* [Extracted material]
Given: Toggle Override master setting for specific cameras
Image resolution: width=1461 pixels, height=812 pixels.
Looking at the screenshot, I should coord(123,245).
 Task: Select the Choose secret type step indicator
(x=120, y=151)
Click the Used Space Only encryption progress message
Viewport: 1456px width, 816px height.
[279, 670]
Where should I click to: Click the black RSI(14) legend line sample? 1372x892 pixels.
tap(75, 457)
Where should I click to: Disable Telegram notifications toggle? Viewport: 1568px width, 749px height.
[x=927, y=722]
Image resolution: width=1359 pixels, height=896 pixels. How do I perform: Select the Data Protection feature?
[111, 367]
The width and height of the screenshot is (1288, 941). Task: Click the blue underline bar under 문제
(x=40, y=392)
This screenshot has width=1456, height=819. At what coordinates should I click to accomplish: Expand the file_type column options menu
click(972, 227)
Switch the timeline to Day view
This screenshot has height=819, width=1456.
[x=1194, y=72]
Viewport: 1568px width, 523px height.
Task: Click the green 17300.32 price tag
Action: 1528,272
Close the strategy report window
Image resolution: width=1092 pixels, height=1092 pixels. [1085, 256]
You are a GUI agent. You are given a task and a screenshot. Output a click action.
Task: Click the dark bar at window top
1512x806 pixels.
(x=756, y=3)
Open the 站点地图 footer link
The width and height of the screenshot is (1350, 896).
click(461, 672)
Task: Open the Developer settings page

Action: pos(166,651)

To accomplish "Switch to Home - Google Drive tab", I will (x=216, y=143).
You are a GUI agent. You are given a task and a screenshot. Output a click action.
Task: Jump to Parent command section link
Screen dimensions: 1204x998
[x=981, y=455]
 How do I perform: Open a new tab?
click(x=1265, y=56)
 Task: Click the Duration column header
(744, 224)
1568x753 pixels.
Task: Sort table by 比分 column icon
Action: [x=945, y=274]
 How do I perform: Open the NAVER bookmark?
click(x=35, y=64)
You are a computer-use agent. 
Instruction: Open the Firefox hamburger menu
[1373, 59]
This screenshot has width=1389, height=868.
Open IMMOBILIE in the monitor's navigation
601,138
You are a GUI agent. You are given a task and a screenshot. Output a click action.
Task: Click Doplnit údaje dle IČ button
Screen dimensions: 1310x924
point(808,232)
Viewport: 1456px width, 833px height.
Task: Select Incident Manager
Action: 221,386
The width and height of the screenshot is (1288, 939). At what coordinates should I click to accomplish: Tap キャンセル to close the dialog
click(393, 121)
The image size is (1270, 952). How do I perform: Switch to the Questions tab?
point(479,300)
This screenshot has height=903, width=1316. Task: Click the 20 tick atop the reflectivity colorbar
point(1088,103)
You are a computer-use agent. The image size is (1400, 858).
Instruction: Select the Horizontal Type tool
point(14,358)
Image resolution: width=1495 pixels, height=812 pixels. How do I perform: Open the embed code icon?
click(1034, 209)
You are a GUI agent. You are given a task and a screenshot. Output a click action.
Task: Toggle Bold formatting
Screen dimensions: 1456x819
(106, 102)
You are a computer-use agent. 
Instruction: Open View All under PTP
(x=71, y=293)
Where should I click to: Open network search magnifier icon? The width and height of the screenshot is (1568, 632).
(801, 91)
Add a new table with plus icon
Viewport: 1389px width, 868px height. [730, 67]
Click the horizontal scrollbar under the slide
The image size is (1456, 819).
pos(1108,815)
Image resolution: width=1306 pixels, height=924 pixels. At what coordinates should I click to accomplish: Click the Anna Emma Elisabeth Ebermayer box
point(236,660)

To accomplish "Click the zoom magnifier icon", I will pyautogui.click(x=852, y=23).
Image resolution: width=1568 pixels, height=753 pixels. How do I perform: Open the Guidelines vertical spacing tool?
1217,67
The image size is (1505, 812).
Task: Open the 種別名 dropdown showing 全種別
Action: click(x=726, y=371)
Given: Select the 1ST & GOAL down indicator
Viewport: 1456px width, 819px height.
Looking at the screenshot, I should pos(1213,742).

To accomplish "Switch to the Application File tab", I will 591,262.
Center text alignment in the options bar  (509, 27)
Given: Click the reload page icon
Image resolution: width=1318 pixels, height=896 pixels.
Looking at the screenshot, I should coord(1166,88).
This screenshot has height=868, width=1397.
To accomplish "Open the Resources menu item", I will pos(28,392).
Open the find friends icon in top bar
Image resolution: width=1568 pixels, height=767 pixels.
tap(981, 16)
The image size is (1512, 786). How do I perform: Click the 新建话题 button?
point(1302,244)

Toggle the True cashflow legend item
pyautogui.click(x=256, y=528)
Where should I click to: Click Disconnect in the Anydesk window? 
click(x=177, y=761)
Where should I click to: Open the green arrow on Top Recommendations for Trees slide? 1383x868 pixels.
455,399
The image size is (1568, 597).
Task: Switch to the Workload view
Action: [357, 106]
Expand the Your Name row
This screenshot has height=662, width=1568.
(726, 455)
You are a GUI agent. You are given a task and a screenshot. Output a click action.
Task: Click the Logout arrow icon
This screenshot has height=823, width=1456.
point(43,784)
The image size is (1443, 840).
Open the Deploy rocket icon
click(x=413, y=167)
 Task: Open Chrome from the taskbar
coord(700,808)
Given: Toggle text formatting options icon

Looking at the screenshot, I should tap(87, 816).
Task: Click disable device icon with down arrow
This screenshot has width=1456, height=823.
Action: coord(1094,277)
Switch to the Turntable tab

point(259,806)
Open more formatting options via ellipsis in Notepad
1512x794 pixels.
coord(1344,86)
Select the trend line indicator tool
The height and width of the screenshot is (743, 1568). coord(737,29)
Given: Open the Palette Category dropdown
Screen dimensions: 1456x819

* [What the task asks]
Produce an identical printout of the material above.

* [Output of the task]
Given: Toggle Override master setting for specific cameras
Image resolution: width=1461 pixels, height=812 pixels.
Looking at the screenshot, I should coord(123,245).
 Task: Select the Choose secret type step indicator
(x=120, y=151)
Click the Used Space Only encryption progress message
Viewport: 1456px width, 816px height.
[279, 670]
Where should I click to: Click the black RSI(14) legend line sample? 1372x892 pixels.
tap(75, 457)
Where should I click to: Disable Telegram notifications toggle? Viewport: 1568px width, 749px height.
[x=927, y=722]
Image resolution: width=1359 pixels, height=896 pixels. How do I perform: Select the Data Protection feature?
[111, 367]
The width and height of the screenshot is (1288, 941). Task: Click the blue underline bar under 문제
(x=40, y=392)
This screenshot has width=1456, height=819. At what coordinates should I click to accomplish: Expand the file_type column options menu
click(972, 227)
Switch the timeline to Day view
This screenshot has height=819, width=1456.
[x=1194, y=72]
Viewport: 1568px width, 523px height.
Task: Click the green 17300.32 price tag
Action: 1528,272
Close the strategy report window
Image resolution: width=1092 pixels, height=1092 pixels. [1085, 256]
You are a GUI agent. You are given a task and a screenshot. Output a click action.
Task: Click the dark bar at window top
1512x806 pixels.
(x=756, y=3)
Open the 站点地图 footer link
The width and height of the screenshot is (1350, 896).
click(461, 672)
Task: Open the Developer settings page

Action: pos(166,651)

To accomplish "Switch to Home - Google Drive tab", I will (x=216, y=143).
You are a GUI agent. You are given a task and a screenshot. Output a click action.
Task: Jump to Parent command section link
Screen dimensions: 1204x998
[x=981, y=455]
 How do I perform: Open a new tab?
click(x=1265, y=56)
 Task: Click the Duration column header
(744, 224)
1568x753 pixels.
Task: Sort table by 比分 column icon
Action: [x=945, y=274]
 How do I perform: Open the NAVER bookmark?
click(x=35, y=64)
You are a computer-use agent. 
Instruction: Open the Firefox hamburger menu
[1373, 59]
This screenshot has width=1389, height=868.
Open IMMOBILIE in the monitor's navigation
601,138
You are a GUI agent. You are given a task and a screenshot. Output a click action.
Task: Click Doplnit údaje dle IČ button
Screen dimensions: 1310x924
point(808,232)
Viewport: 1456px width, 833px height.
Task: Select Incident Manager
Action: 221,386
The width and height of the screenshot is (1288, 939). At what coordinates should I click to accomplish: Tap キャンセル to close the dialog
click(393, 121)
The image size is (1270, 952). How do I perform: Switch to the Questions tab?
point(479,300)
This screenshot has height=903, width=1316. Task: Click the 20 tick atop the reflectivity colorbar
point(1088,103)
You are a computer-use agent. The image size is (1400, 858).
Instruction: Select the Horizontal Type tool
point(14,358)
Image resolution: width=1495 pixels, height=812 pixels. How do I perform: Open the embed code icon?
click(1034, 209)
You are a GUI agent. You are given a task and a screenshot. Output a click action.
Task: Toggle Bold formatting
Screen dimensions: 1456x819
(106, 102)
You are a computer-use agent. 
Instruction: Open View All under PTP
(x=71, y=293)
Where should I click to: Open network search magnifier icon? The width and height of the screenshot is (1568, 632).
(801, 91)
Add a new table with plus icon
Viewport: 1389px width, 868px height. [730, 67]
Click the horizontal scrollbar under the slide
The image size is (1456, 819).
pos(1108,815)
Image resolution: width=1306 pixels, height=924 pixels. At what coordinates should I click to accomplish: Click the Anna Emma Elisabeth Ebermayer box
point(236,660)

To accomplish "Click the zoom magnifier icon", I will pyautogui.click(x=852, y=23).
Image resolution: width=1568 pixels, height=753 pixels. How do I perform: Open the Guidelines vertical spacing tool?
1217,67
The image size is (1505, 812).
Task: Open the 種別名 dropdown showing 全種別
Action: click(x=726, y=371)
Given: Select the 1ST & GOAL down indicator
Viewport: 1456px width, 819px height.
Looking at the screenshot, I should pos(1213,742).

To accomplish "Switch to the Application File tab", I will 591,262.
Center text alignment in the options bar  (509, 27)
Given: Click the reload page icon
Image resolution: width=1318 pixels, height=896 pixels.
Looking at the screenshot, I should coord(1166,88).
This screenshot has height=868, width=1397.
To accomplish "Open the Resources menu item", I will pos(28,392).
Open the find friends icon in top bar
Image resolution: width=1568 pixels, height=767 pixels.
tap(981, 16)
The image size is (1512, 786). How do I perform: Click the 新建话题 button?
point(1302,244)

Toggle the True cashflow legend item
pyautogui.click(x=256, y=528)
Where should I click to: Click Disconnect in the Anydesk window? 
click(x=177, y=761)
Where should I click to: Open the green arrow on Top Recommendations for Trees slide? 1383x868 pixels.
455,399
The image size is (1568, 597).
Task: Switch to the Workload view
Action: [357, 106]
Expand the Your Name row
This screenshot has height=662, width=1568.
(726, 455)
You are a GUI agent. You are given a task and a screenshot. Output a click action.
Task: Click the Logout arrow icon
This screenshot has height=823, width=1456.
point(43,784)
The image size is (1443, 840).
Open the Deploy rocket icon
click(x=413, y=167)
 Task: Open Chrome from the taskbar
coord(700,808)
Given: Toggle text formatting options icon

Looking at the screenshot, I should tap(87, 816).
Task: Click disable device icon with down arrow
This screenshot has width=1456, height=823.
Action: coord(1094,277)
Switch to the Turntable tab

point(259,806)
Open more formatting options via ellipsis in Notepad
1512x794 pixels.
coord(1344,86)
Select the trend line indicator tool
The height and width of the screenshot is (743, 1568). coord(737,29)
Given: Open the Palette Category dropdown
Screen dimensions: 1456x819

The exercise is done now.